-------- GIVEN DATA --------

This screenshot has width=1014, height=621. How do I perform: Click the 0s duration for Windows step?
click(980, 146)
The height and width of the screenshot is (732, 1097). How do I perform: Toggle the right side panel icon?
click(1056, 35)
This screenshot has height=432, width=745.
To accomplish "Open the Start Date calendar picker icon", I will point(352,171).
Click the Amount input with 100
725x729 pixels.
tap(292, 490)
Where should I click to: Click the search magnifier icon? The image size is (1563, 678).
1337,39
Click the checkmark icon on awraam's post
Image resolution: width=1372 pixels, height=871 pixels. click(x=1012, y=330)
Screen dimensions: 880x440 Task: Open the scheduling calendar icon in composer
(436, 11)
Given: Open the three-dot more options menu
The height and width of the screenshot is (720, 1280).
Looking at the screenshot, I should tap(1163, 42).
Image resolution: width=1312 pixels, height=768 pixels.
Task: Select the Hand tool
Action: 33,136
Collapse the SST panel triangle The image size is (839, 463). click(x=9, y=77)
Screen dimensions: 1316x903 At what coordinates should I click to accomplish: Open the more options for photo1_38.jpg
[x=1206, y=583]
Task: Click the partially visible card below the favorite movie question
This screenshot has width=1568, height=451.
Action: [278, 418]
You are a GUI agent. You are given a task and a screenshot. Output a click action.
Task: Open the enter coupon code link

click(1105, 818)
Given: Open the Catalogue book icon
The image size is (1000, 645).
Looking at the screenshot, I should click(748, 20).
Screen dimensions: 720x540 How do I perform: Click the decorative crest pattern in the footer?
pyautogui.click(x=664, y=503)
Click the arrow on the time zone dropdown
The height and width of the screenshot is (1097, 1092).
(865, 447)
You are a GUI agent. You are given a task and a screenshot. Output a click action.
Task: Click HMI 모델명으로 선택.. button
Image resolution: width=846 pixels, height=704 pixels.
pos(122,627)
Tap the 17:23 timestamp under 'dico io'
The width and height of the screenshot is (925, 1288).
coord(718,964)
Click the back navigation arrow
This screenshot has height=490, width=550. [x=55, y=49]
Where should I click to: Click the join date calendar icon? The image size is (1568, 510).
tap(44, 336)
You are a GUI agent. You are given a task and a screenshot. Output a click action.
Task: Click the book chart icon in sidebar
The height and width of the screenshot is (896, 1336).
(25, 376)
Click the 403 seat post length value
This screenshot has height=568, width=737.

--------

*REQUIRED ACTION:* Your response should consist of the whole listing, repeated exactly.

*ANSWER TO THE EXERCISE:*
This screenshot has width=1014, height=621. How do I perform: Click the 0s duration for Windows step?
click(980, 146)
The height and width of the screenshot is (732, 1097). How do I perform: Toggle the right side panel icon?
click(1056, 35)
This screenshot has height=432, width=745.
To accomplish "Open the Start Date calendar picker icon", I will point(352,171).
Click the Amount input with 100
725x729 pixels.
tap(292, 490)
Where should I click to: Click the search magnifier icon? The image size is (1563, 678).
1337,39
Click the checkmark icon on awraam's post
Image resolution: width=1372 pixels, height=871 pixels. click(x=1012, y=330)
Screen dimensions: 880x440 Task: Open the scheduling calendar icon in composer
(436, 11)
Given: Open the three-dot more options menu
The height and width of the screenshot is (720, 1280).
Looking at the screenshot, I should tap(1163, 42).
Image resolution: width=1312 pixels, height=768 pixels.
Task: Select the Hand tool
Action: 33,136
Collapse the SST panel triangle The image size is (839, 463). click(x=9, y=77)
Screen dimensions: 1316x903 At what coordinates should I click to accomplish: Open the more options for photo1_38.jpg
[x=1206, y=583]
Task: Click the partially visible card below the favorite movie question
This screenshot has width=1568, height=451.
Action: [278, 418]
You are a GUI agent. You are given a task and a screenshot. Output a click action.
Task: Open the enter coupon code link

click(1105, 818)
Given: Open the Catalogue book icon
The image size is (1000, 645).
Looking at the screenshot, I should click(748, 20).
Screen dimensions: 720x540 How do I perform: Click the decorative crest pattern in the footer?
pyautogui.click(x=664, y=503)
Click the arrow on the time zone dropdown
The height and width of the screenshot is (1097, 1092).
(865, 447)
You are a GUI agent. You are given a task and a screenshot. Output a click action.
Task: Click HMI 모델명으로 선택.. button
Image resolution: width=846 pixels, height=704 pixels.
pos(122,627)
Tap the 17:23 timestamp under 'dico io'
The width and height of the screenshot is (925, 1288).
coord(718,964)
Click the back navigation arrow
This screenshot has height=490, width=550. [x=55, y=49]
Where should I click to: Click the join date calendar icon? The image size is (1568, 510).
tap(44, 336)
You are a GUI agent. You are given a task and a screenshot. Output a click action.
Task: Click the book chart icon in sidebar
The height and width of the screenshot is (896, 1336).
(25, 376)
Click the 403 seat post length value
This screenshot has height=568, width=737.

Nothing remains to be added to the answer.